Smalltalk › Squeak › Squeak - Dev

XMLParser weirdness

_‹ Previous Topic Next Topic _›

Classic

List

Threaded

4 messages Options

Andreas.Raab

XMLParser weirdness

Hi -

I just spent about two hours staring at code because of an oddity in the
XML parser's printing of nodes. Here's an example:

node:= (XMLElement new) name: 'foo';
addContent: (XMLStringNode string: 'Hello World');
setAttributes: (Dictionary new);
yourself.

This prints '<foo>Hello World</foo>' which is fine. However, the
following construction, which adds just a single attribute:

node:= (XMLElement new) name: 'foo';
addContent: (XMLStringNode string: 'Hello World');
setAttributes: (Dictionary newFromPairs: {#id. 1});
yourself.

prints now as '<foo id="1"/>' (i.e., losing its content string). Looking
at the code in XMLElement>>printXmlOn: it does something weird if the
writer is considered "non-canonical", i.e.,

"... snip ..."
(writer canonical not
and: [self isEmpty and: [self attributes isEmpty not]])
ifTrue: [writer endEmptyTag: self name]
"... snap ..."

Two questions about this: 1) What's the meaning of 'canonical' XML? Is
this a well-defined (sub-)set of XML? If so, where can I read about it?
2) Is the above a bug or a feature? I'm wondering in particular about
XMLElement>>isEmpty which only considers the elements but not eventual
contents.

Any help is greatly welcome.

Cheers,
- Andreas

Bert Freudenberg

Re: XMLParser weirdness

On 10.08.2010, at 21:21, Andreas Raab wrote:

> Hi -
>
> I just spent about two hours staring at code because of an oddity in the XML parser's printing of nodes. Here's an example:
>
> node:= (XMLElement new) name: 'foo';
> addContent: (XMLStringNode string: 'Hello World');
> setAttributes: (Dictionary new);
> yourself.
>
> This prints '<foo>Hello World</foo>' which is fine. However, the following construction, which adds just a single attribute:
>
> node:= (XMLElement new) name: 'foo';
> addContent: (XMLStringNode string: 'Hello World');
> setAttributes: (Dictionary newFromPairs: {#id. 1});
> yourself.
>
> prints now as '<foo id="1"/>' (i.e., losing its content string). Looking at the code in XMLElement>>printXmlOn: it does something weird if the writer is considered "non-canonical", i.e.,
>
> "... snip ..."
> (writer canonical not
> and: [self isEmpty and: [self attributes isEmpty not]])
> ifTrue: [writer endEmptyTag: self name]
> "... snap ..."
>
> Two questions about this: 1) What's the meaning of 'canonical' XML? Is this a well-defined (sub-)set of XML? If so, where can I read about it? 2) Is the above a bug or a feature? I'm wondering in particular about XMLElement>>isEmpty which only considers the elements but not eventual contents.
>
> Any help is greatly welcome.
>
> Cheers,
> - Andreas

Sounds like #isEmpty is buggy, it certainly should look at both contents and elements. And "canonical" may mean that there are no empty "shorthand" tags but always an opening and closing tag.

- Bert -

Andreas.Raab

Re: XMLParser weirdness

On 8/10/2010 12:33 PM, Bert Freudenberg wrote:
> Sounds like #isEmpty is buggy, it certainly should look at both contents and elements. And "canonical" may mean that there are no empty "shorthand" tags but always an opening and closing tag.

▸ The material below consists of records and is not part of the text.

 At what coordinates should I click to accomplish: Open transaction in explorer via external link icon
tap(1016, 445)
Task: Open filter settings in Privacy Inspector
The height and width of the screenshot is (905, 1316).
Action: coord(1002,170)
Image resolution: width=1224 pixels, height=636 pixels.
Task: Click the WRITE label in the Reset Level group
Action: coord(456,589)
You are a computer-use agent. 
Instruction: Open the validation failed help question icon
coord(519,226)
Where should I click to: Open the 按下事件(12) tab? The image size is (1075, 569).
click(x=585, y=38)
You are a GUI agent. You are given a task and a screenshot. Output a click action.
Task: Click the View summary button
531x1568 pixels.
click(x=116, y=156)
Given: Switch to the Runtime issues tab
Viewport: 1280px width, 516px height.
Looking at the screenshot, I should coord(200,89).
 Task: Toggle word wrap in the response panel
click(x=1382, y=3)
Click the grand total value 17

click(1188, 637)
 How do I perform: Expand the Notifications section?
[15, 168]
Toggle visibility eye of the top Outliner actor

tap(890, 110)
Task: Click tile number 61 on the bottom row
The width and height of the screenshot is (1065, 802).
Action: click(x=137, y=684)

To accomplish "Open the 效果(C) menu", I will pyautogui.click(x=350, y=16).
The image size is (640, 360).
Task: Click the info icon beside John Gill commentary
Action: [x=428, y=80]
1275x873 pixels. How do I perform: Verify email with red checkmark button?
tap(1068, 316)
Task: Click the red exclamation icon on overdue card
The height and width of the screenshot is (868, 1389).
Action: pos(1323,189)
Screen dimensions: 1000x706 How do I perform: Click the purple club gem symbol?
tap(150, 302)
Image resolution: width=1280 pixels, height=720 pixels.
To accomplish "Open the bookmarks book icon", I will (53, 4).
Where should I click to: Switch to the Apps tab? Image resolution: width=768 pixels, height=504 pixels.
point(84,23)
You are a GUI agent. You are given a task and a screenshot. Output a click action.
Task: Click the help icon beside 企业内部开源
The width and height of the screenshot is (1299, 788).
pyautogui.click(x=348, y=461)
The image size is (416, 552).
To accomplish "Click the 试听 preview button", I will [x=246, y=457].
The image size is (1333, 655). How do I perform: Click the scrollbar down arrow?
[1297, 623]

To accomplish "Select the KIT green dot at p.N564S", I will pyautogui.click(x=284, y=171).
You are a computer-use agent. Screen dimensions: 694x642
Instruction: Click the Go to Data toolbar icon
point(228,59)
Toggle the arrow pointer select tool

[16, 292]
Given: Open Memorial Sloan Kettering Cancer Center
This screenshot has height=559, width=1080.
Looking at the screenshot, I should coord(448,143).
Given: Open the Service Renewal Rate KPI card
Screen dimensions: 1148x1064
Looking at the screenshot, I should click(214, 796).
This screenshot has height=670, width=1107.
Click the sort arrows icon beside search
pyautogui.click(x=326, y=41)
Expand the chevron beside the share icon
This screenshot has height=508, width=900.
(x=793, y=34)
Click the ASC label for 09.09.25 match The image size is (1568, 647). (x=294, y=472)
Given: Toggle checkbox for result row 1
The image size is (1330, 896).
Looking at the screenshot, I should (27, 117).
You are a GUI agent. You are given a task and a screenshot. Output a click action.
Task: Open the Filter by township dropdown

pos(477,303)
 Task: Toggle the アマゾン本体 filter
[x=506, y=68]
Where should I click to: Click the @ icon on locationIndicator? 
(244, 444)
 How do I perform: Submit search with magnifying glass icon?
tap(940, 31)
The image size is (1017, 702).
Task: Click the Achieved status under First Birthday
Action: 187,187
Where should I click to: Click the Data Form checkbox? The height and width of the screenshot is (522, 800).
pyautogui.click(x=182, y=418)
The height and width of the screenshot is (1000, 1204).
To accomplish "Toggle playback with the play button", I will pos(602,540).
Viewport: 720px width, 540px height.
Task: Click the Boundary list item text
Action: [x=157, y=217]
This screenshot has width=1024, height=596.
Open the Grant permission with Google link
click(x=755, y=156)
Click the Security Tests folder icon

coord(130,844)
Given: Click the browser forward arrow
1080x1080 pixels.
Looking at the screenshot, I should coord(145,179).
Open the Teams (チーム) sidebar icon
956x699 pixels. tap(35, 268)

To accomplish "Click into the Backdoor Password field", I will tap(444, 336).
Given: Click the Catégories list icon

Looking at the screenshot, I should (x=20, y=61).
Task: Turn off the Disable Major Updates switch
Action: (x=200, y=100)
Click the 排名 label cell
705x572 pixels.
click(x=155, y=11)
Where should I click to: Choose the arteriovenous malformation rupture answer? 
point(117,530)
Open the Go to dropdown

Good theory, but it seems that in that case the test that says:

(writer canonical not
and: [self isEmpty and: [self attributes isEmpty not]])

could be shortened to just

(writer canonical not
and: [self isEmpty])

no? I mean why would it matter if the list of attributes is empty or
not? The way it's right now, you get:

node:= (XMLElement new) name: 'foo';
setAttributes: (Dictionary new);
yourself.

=> '<foo></foo>'

even when running 'non-canonical' (due to 'self attributes isEmpty not'
failing).

Cheers,
- Andreas

Bert Freudenberg

Re: XMLParser weirdness

On 10.08.2010, at 22:08, Andreas Raab wrote:

> On 8/10/2010 12:33 PM, Bert Freudenberg wrote:
>> Sounds like #isEmpty is buggy, it certainly should look at both contents and elements. And "canonical" may mean that there are no empty "shorthand" tags but always an opening and closing tag.
>
> Good theory, but it seems that in that case the test that says:
>
> (writer canonical not
> and: [self isEmpty and: [self attributes isEmpty not]])
>
> could be shortened to just
>
> (writer canonical not
> and: [self isEmpty])
>
> no? I mean why would it matter if the list of attributes is empty or not? The way it's right now, you get:
>
> node:= (XMLElement new) name: 'foo';
> setAttributes: (Dictionary new);
> yourself.
>
> => '<foo></foo>'
>
> even when running 'non-canonical' (due to 'self attributes isEmpty not' failing).
>
> Cheers,
> - Andreas

I can't see the canonicalization having anything to do with attributes being present or not:

http://www.w3.org/TR/xml-c14n#Example-SETags

- Bert -